Multimodal CNN–Transformer Framework for Explainable Pathogen Identification and Infection Severity Scoring from Microscopy Images

V. Kavitha; M. Nagseshudu; P. V. Kusuma; G. Veera Sankara Reddy; S. Prateep kumar; D. Mahendra Reddy

doi:10.63001/tbs.2024.v19.i03.pp264-278

Authors

V. Kavitha
M. Nagseshudu
P. V. Kusuma
G. Veera Sankara Reddy
S. Prateep kumar
D. Mahendra Reddy

DOI:

https://doi.org/10.63001/tbs.2024.v19.i03.pp264-278

Keywords:

Pathogen Identification, Microscopy Image Analysis, Multimodal Deep Learning, CNN–Transformer Hybrid, Infection Severity Scoring, Explainable AI (XAI), Grad-CAM Visualization, Calibration, Domain Generalization, Medical Image Classification

Abstract

Microscopic examination remains a cornerstone of infectious disease diagnosis, yet it is constrained by inter-observer variability, limited scalability, and subjective interpretation.
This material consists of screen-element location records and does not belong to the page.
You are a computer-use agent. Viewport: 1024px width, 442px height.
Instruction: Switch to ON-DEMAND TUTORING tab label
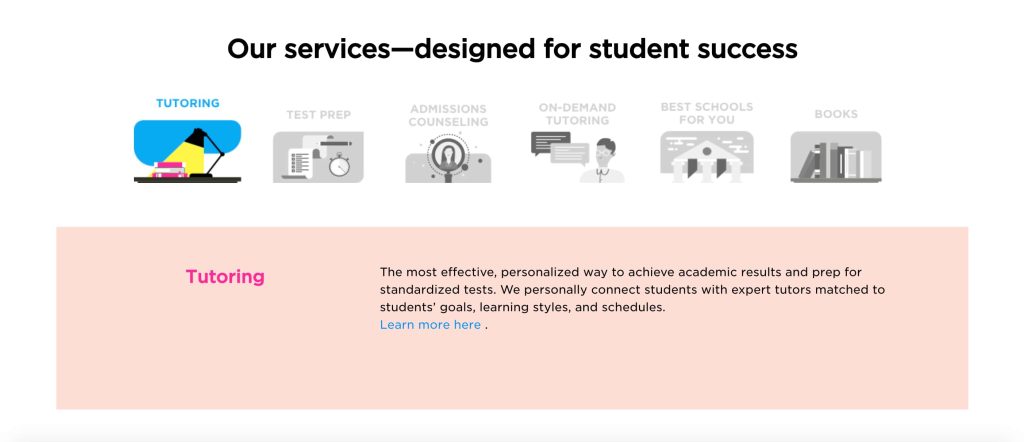pos(577,114)
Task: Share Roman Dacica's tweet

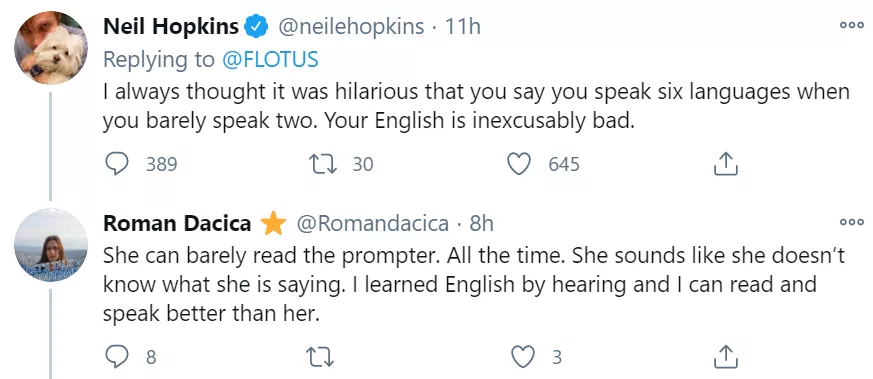Action: click(x=726, y=357)
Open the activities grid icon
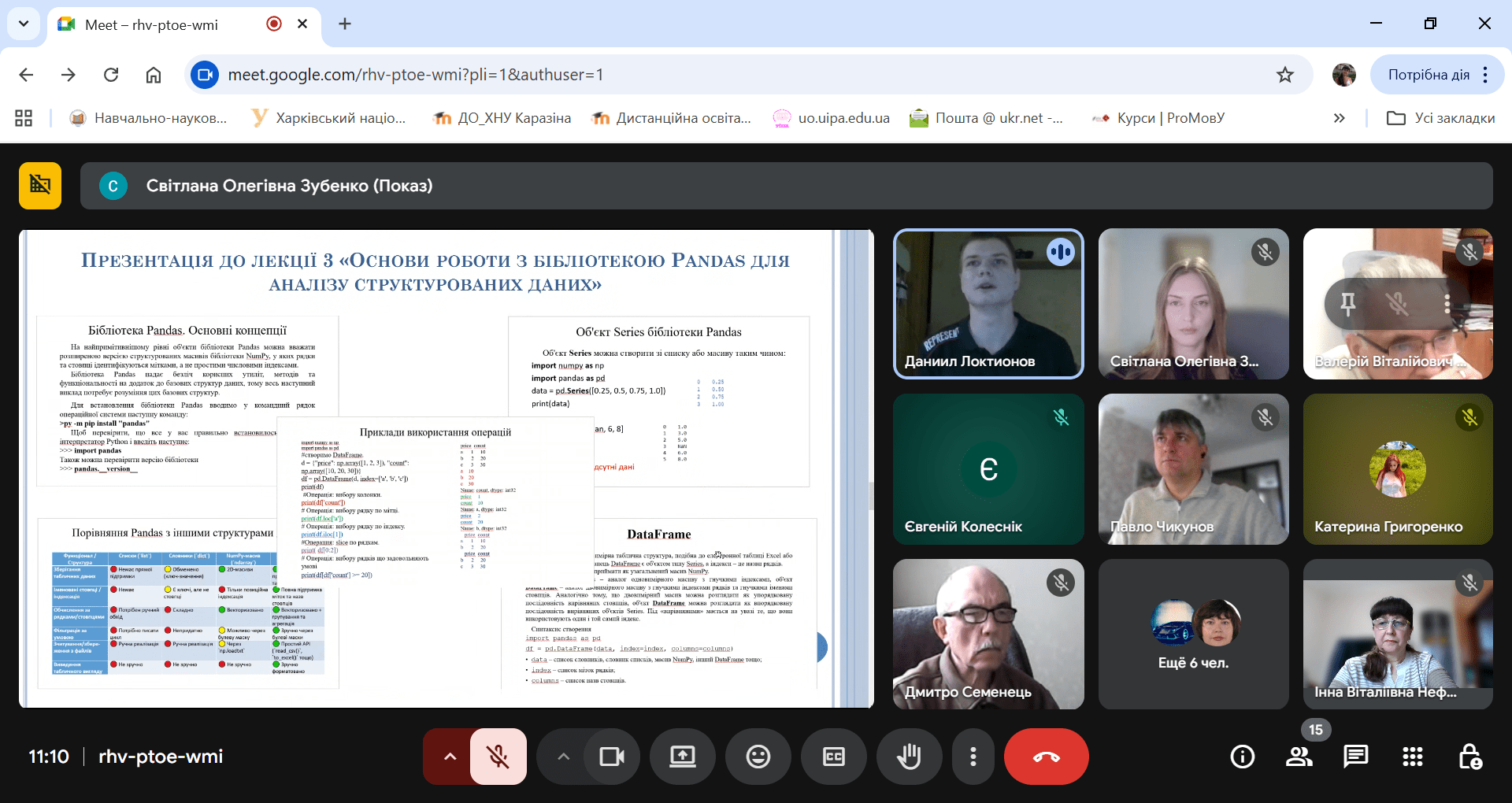 (1412, 757)
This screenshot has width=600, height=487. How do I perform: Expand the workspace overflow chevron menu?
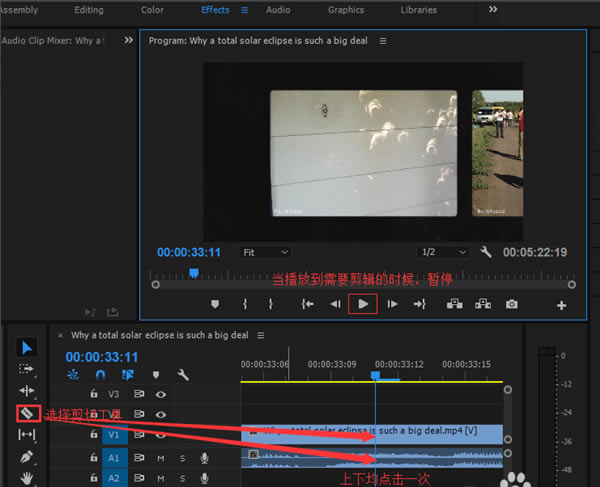[492, 9]
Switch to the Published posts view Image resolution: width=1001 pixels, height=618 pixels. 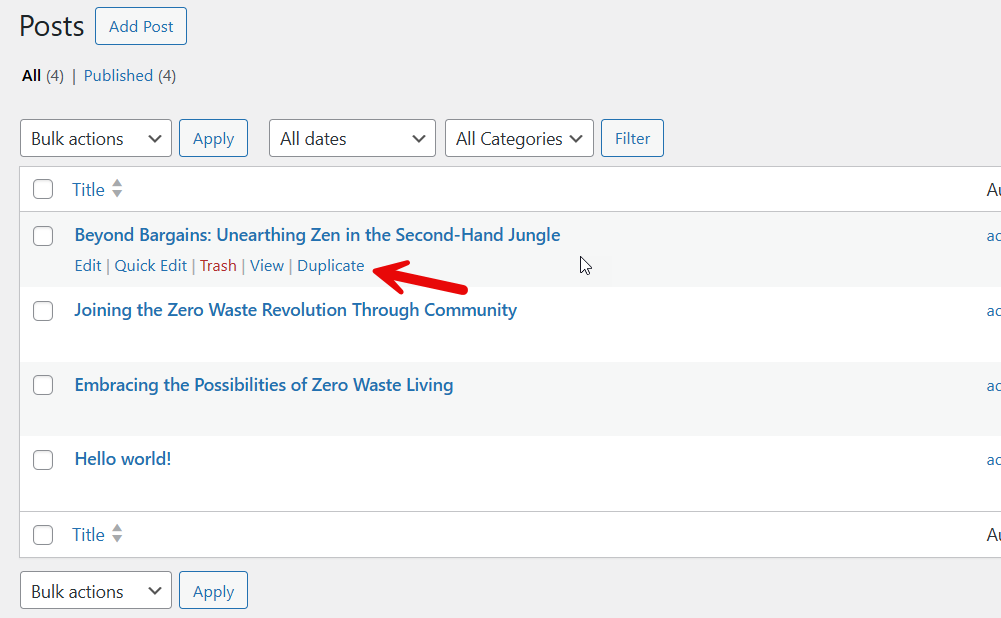(118, 76)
To overcome these challenges, we propose a Multimodal CNN–Transformer framework that integrates local texture extraction (CNN), global contextual reasoning (Vision Transformer), and metadata-aware feature fusion for automated pathogen species classification and infection severity scoring from stained microscopy images. The framework employs FiLM-based metadata conditioning to enhance cross-domain generalization and multi-task learning to jointly optimize categorical and ordinal objectives. A calibration module improves prediction reliability using temperature scaling, while Grad-CAM visualizations provide transparent, clinically interpretable infection region localization. Evaluated on 23,700 images from bacterial, fungal, and parasitic datasets collected across four laboratories, the proposed model achieved 96.2% accuracy, macro-F1 of 0.937, and QWK of 0.84, surpassing both CNN-only and Transformer-only baselines. Cross-site experiments confirm robust generalization with <2.5% accuracy drop, and explainability analysis shows >92% overlap with expert annotations. This approach demonstrates the feasibility of explainable, calibration-aware AI for reliable, point-of-care pathogen diagnostics in resource-constrained clinical environments.